▸ Requests
A. In the article about the Large Hadron Collider, how long is the accelerator ring?
B. Extend the article about the Large Hadron Collider, picking up after its final sentence.

Large Hadron Collider set to unveil a new world of particle physics

Large Hadron Collide
The massive ATLAS detector dwarfs a worker standing in front of it during installation at the Large Hadron Collider. UCSC physicists have been working on the ATLAS project since 1994. Image courtesy of CERN.

( -- The field of particle physics is poised to enter unknown territory with the startup of a massive new accelerator--the Large Hadron Collider (LHC)--in Europe this summer. On September 10, LHC scientists will attempt to send the first beam of protons speeding around the accelerator.

The LHC will put hotly debated theories to the test as it generates a bonanza of new experimental data in the coming years. Potential breakthroughs include an explanation of what gives mass to fundamental particles and identification of the mysterious dark matter that makes up most of the mass in the universe. More exotic possibilities include evidence for new forces of nature or hidden extra dimensions of space and time.

"The LHC is a discovery machine. We don't know what we'll find," said Abraham Seiden, professor of physics and director of the Santa Cruz Institute for Particle Physics (SCIPP) at the University of California, Santa Cruz.

SCIPP was among the initial group of institutions that spearheaded U.S. participation in the LHC. About half of the entire U.S. experimental particle-physics community has focused its energy on the ATLAS and CMS detectors, the largest of four detectors where experiments will be performed at the LHC. SCIPP researchers have been working on the ATLAS project since 1994. It is one of many international physics and astrophysics projects that have drawn on SCIPP's 20 years of experience developing sophisticated technology for tracking high-energy subatomic particles.

The scale of the LHC is gigantic in every respect--its physical size, the energies attained, the amount of data it will generate, and the size of the international collaboration involved in its planning, construction, and operation. In September, high-energy beams of protons will begin circulating around the LHC's 27-kilometer (16.8-mile) accelerator ring located 100 meters (328 feet) underground at CERN, the European particle physics lab based in Geneva, Switzerland. After a period of testing, the beams will cross paths inside the detectors and the first collisions will take place.

▸ Dataset excerpts
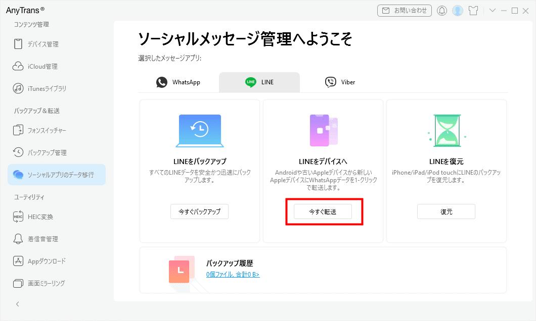Open the user account avatar icon
Viewport: 536px width, 321px height.
tap(458, 11)
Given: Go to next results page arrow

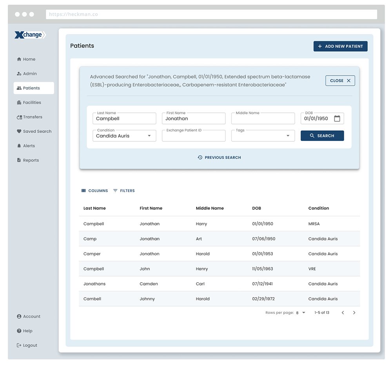Looking at the screenshot, I should (x=354, y=313).
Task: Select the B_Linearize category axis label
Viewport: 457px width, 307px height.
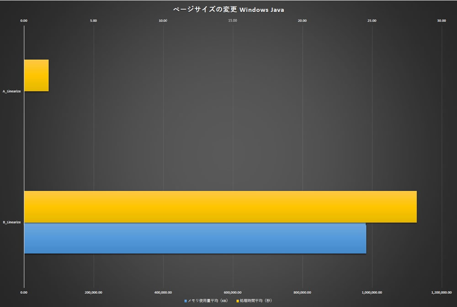Action: pos(11,223)
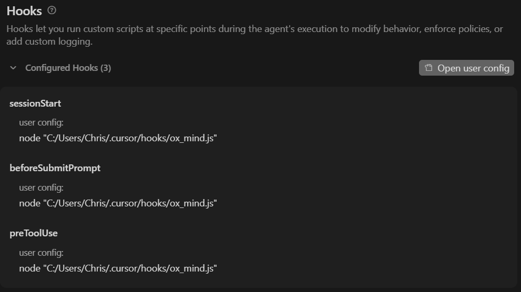Click the ox_mind.js path under preToolUse
This screenshot has width=521, height=292.
(130, 268)
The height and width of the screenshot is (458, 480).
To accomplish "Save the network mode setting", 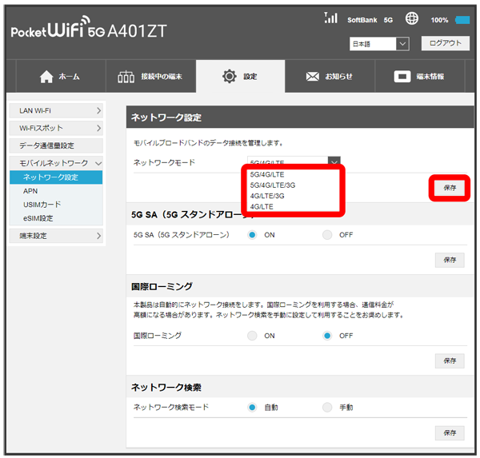I will pyautogui.click(x=449, y=187).
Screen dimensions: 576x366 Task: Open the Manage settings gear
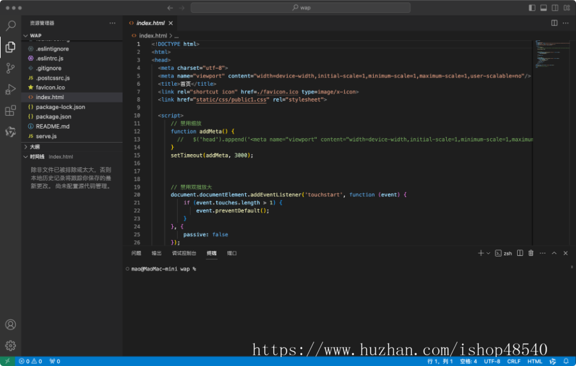pos(10,346)
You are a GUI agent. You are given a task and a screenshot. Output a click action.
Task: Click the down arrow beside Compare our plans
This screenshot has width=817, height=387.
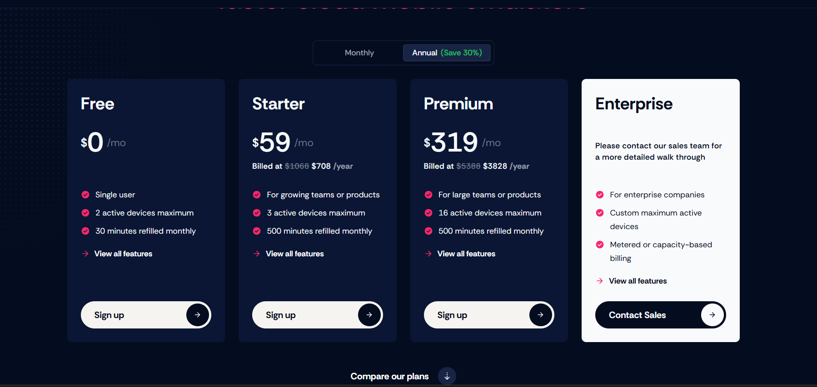click(x=447, y=376)
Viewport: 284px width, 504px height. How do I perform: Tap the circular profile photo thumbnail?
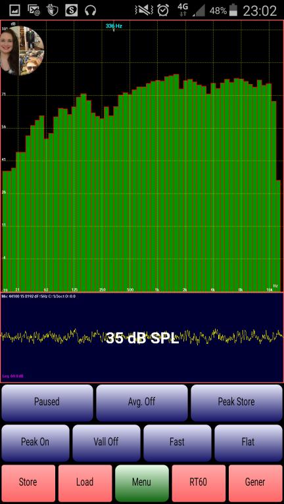point(22,51)
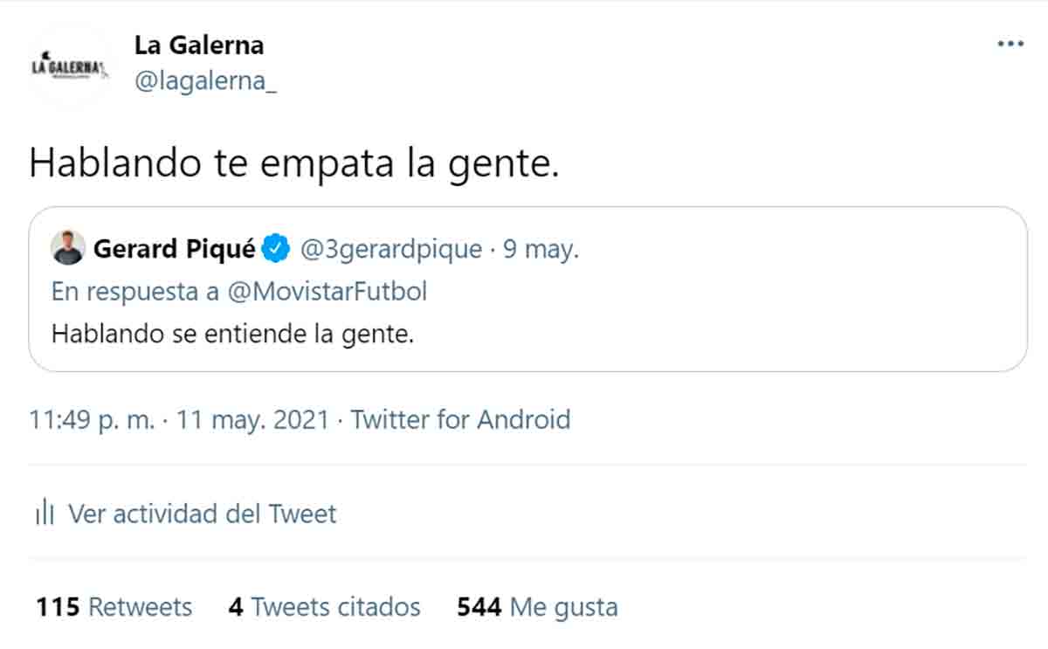Open the three-dot more options menu
The height and width of the screenshot is (649, 1048).
tap(1010, 44)
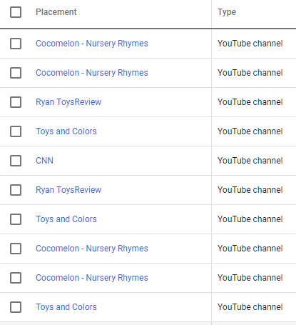Viewport: 296px width, 325px height.
Task: Click the first Ryan ToysReview placement link
Action: coord(68,102)
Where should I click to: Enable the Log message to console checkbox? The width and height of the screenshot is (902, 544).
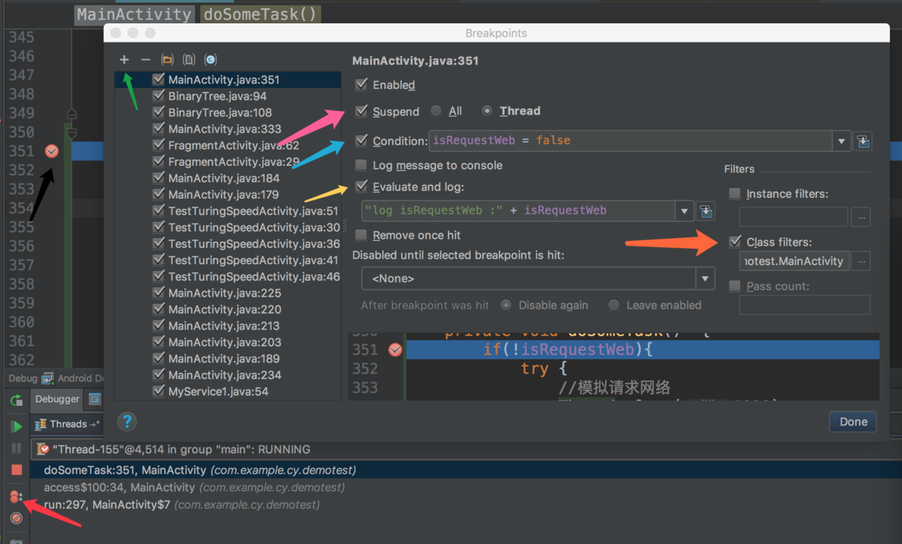click(x=362, y=166)
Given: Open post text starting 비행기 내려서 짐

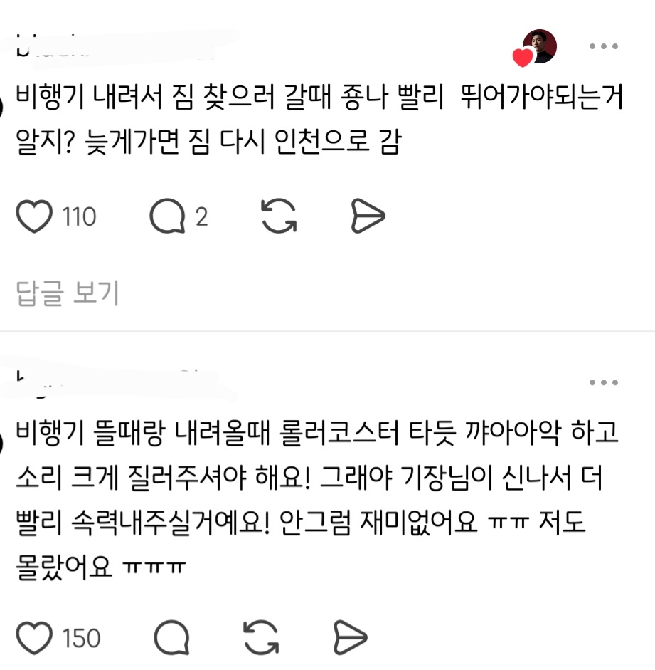Looking at the screenshot, I should point(320,119).

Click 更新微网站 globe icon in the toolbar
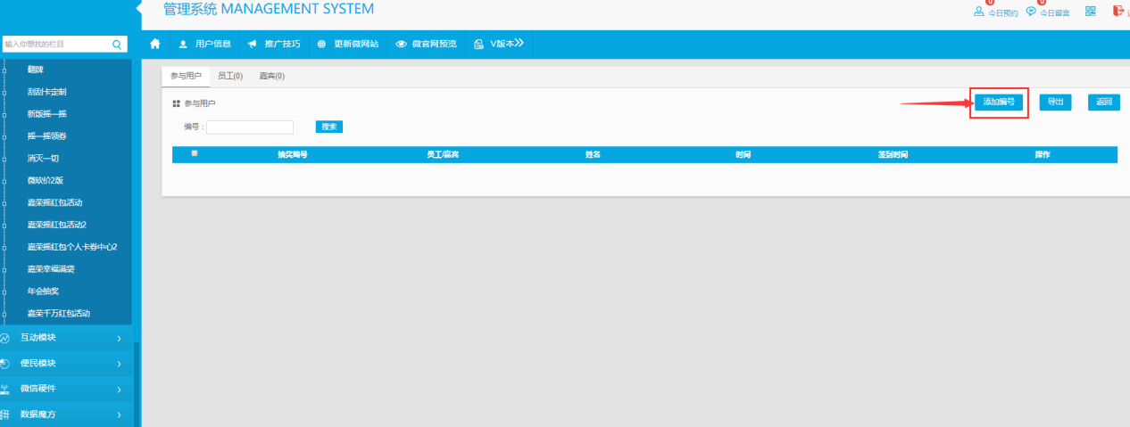tap(321, 44)
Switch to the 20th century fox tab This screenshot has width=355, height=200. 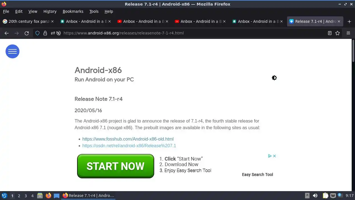tap(28, 21)
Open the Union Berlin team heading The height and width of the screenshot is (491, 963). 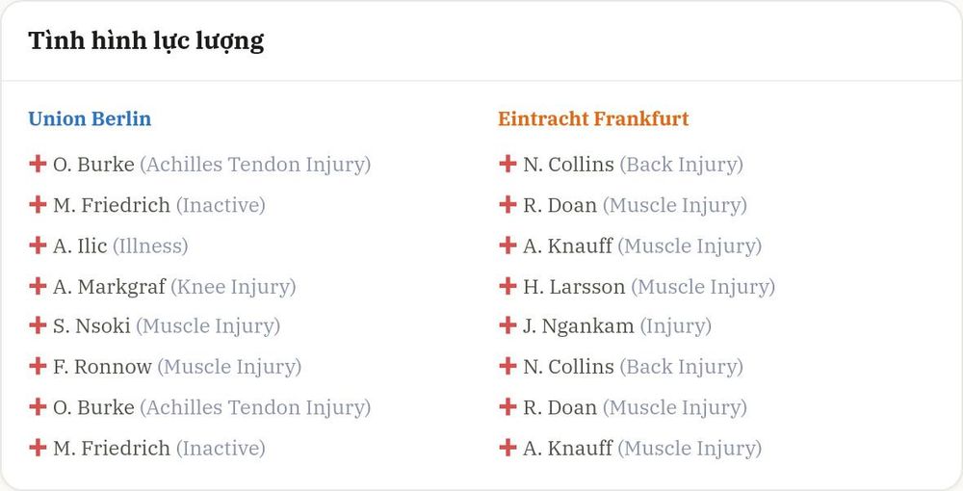pyautogui.click(x=90, y=118)
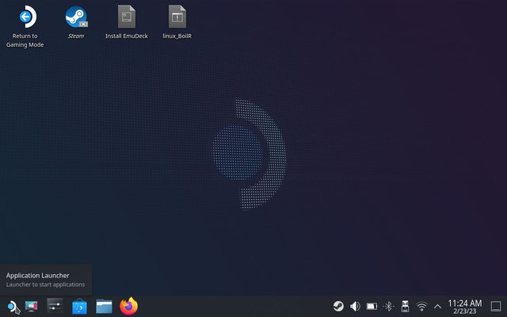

▸ Solved problems
A. 27 kilometers (16.8 miles)

B.
Even before the machine is ramped up to its maximum energy early next year, it will smash protons together with more energy than any previous collider. The debris from those collisions--showers of subatomic particles that the detectors will track and record--will yield results that could radically change our understanding of the physical world.

In a talk at the American Physical Society meeting earlier this year, Seiden gave an overview of the LHC research program, including a rough timeline for reaching certain milestones. One of the most highly anticipated milestones, for example, is detection of the Higgs boson, a hypothetical particle that would fill a major gap in the standard model of particle physics by endowing fundamental particles with mass. Detection of the Higgs boson is most likely to occur in 2010, Seiden said.

But there's no guarantee that the particle actually exists; nature may have found another way to create mass. "I'm actually hoping we find something unexpected that does the job of the Higgs," Seiden said.

Technically, the Higgs boson was postulated to explain a feature of particle interactions known as the breaking of electroweak symmetry, and the LHC is virtually guaranteed to explain that phenomenon, according to theoretical physicist Howard Haber.

"We've been debating this for 30 years, and one way or another, the LHC will definitively tell us how electroweak symmetry breaking occurs. That's a fundamental advance," said Haber, a professor of physics at UCSC.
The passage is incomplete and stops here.